We can somewhat compare it to dough. Imagine God, or the Creator, as the dough, and we are in the dough, like raisins. These raisins need to dissolve into the dough, to become like it, even though they remain as raisins throughout the process.

What does this transformation signify? The raisins represent our egoistic nature, i.e., that we are tiny egoistic dots that wish for self-benefit at every moment within the nature of the dough, which represents the nature of God or the Creator, an opposite nature of bestowal. Therefore, if we perform an act of bestowal toward our surroundings, toward each other, and eventually toward the Creator, it means that we are as one.

We then reach the state of oneness with God, adhesion with the Creator, balance with nature: by reaching “love your neighbor as yourself” among each other, we also arrive at the state of “love the Creator, your God.” That is, both the dough and the raisins become as one. This is what we need to do.

It is the purpose of creation.
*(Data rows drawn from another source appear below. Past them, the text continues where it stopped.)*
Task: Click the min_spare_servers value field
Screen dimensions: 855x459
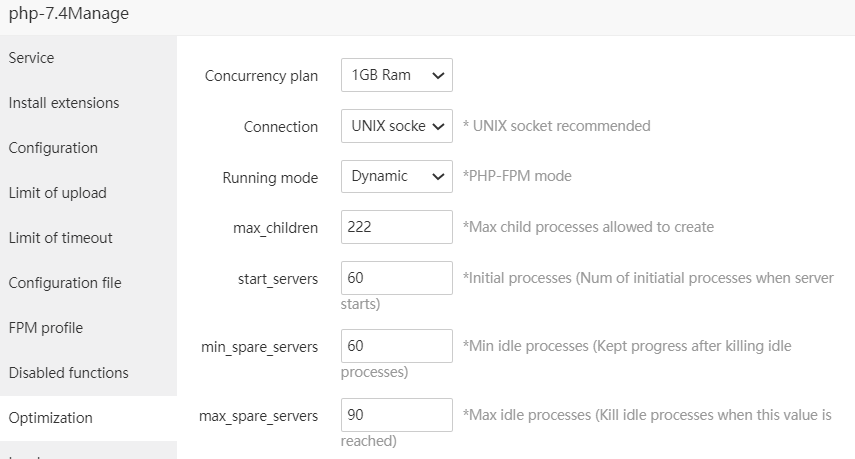Action: (x=396, y=347)
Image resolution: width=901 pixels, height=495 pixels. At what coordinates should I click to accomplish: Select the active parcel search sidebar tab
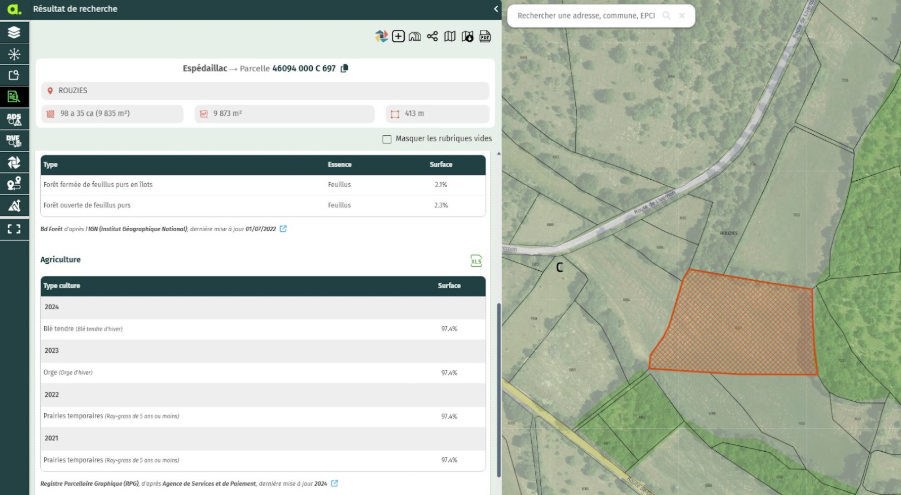click(14, 97)
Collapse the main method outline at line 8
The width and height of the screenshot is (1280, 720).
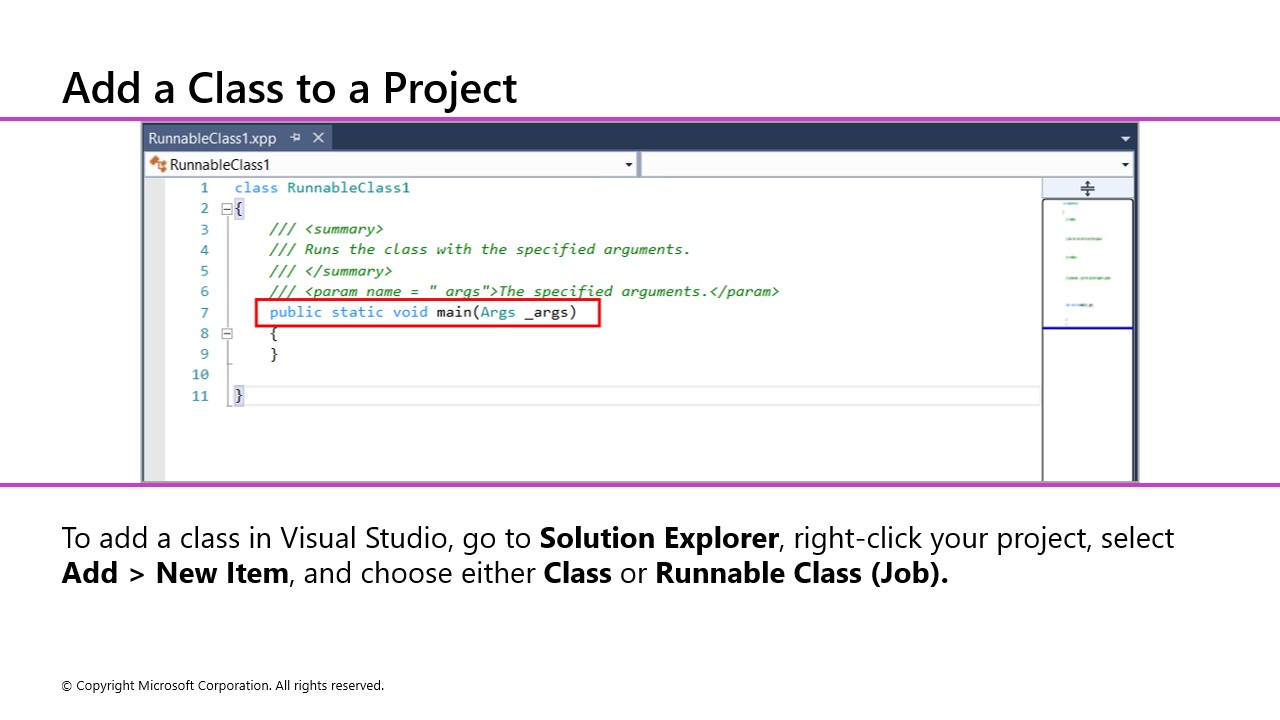click(x=227, y=333)
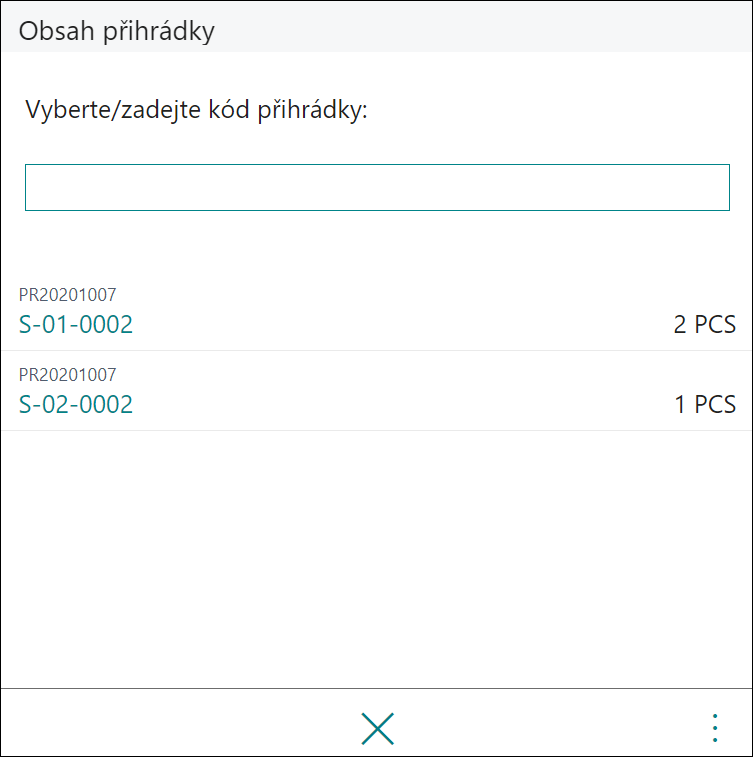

We are constantly evolving to that final point, and we will need to either voluntarily wake up to align ourselves with nature’s goal and plan, or experience our further development under the so-called “evolutionary steamroller.” The force of the dough — God, the Creator, Nature — presses the raisins so that they feel bad if they do not start the process of connecting among themselves and with the dough, requesting and inviting its force of love and bestowal into their connection.

How Do You Know if You Are Getting Closer to God or Not?

How do we examine ourselves to check whether or not we are coming closer to God? Also, what do we examine ourselves in relation to?

In our world, we were given the ability to feel our egoistic attitude to others, naturally wishing to initially benefit ourselves, and at their expense, if necessary.

Do we then want to use others for self-benefit alone, or do we want to use ourselves to benefit others? It can be one or the other.

In other words, by examining ourselves in this way, we will sustain ourselves.

How, then, do we use what is inside of us right now to benefit others? At every given moment, our lives need to be a gradual correction of becoming more and more like the Creator — a pure attitude of love and bestowal — until we completely and fully observe the law of “love your neighbor as yourself,” i.e., with our entire heart and mind.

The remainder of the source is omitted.